▼

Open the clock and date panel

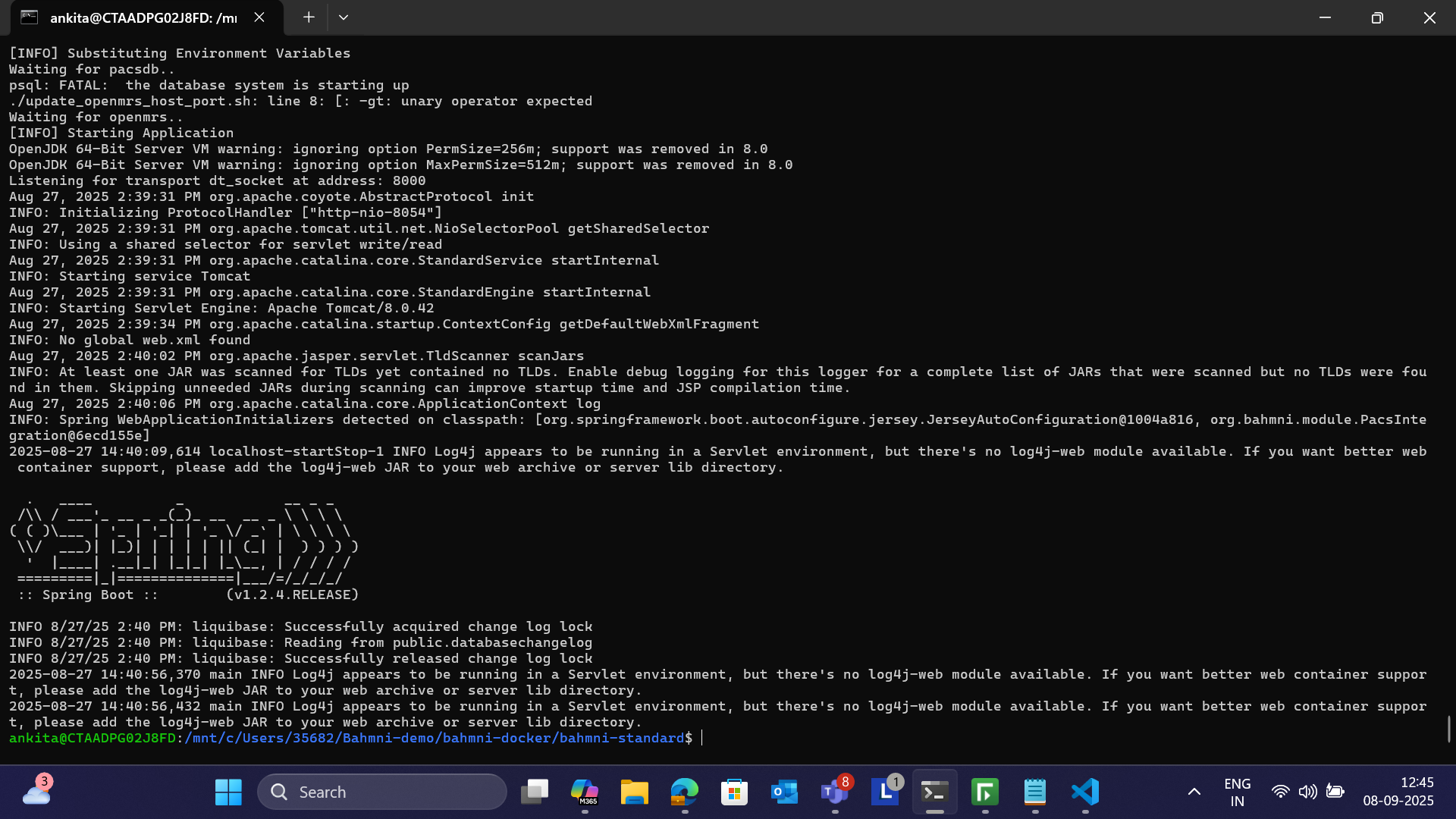point(1398,792)
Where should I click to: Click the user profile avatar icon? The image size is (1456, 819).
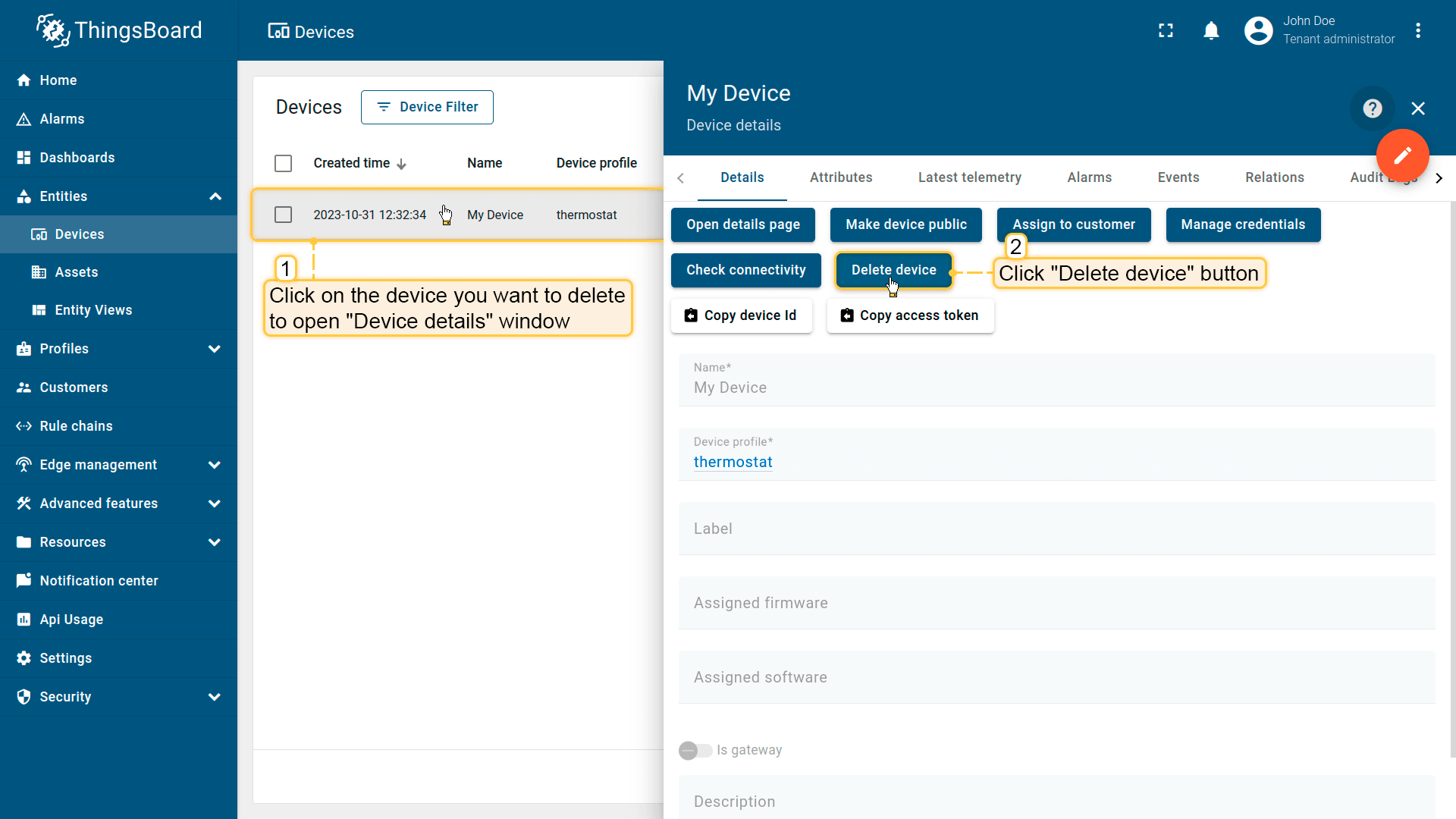(1258, 30)
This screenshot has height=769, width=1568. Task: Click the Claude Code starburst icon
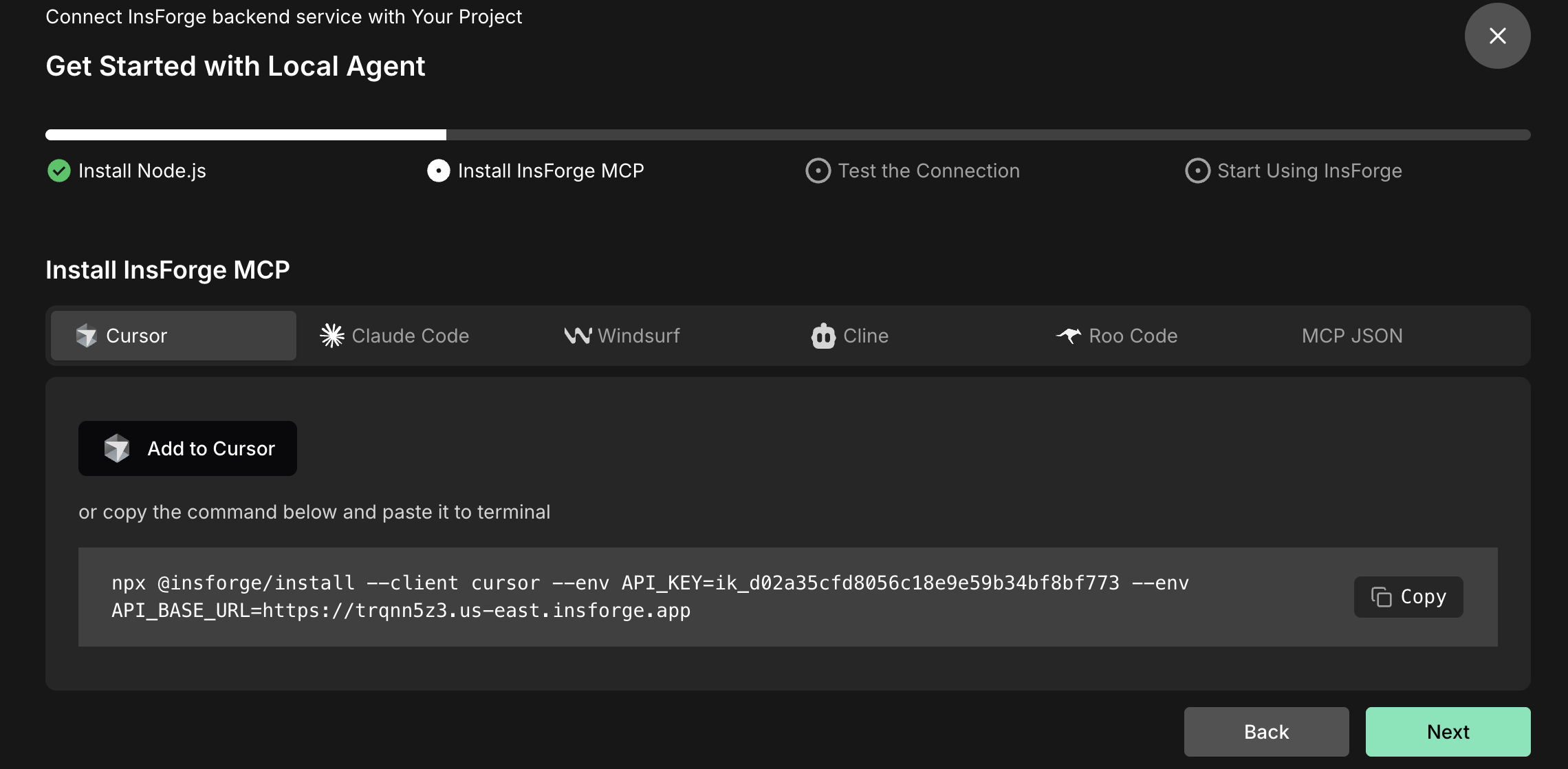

▲

Pictures aside, restate the entries word for word.

Open the clock and date panel

point(1398,792)
Where should I click to: Click the user profile avatar icon? The image size is (1456, 819).
(1258, 30)
This screenshot has height=769, width=1568. Task: Click the Claude Code starburst icon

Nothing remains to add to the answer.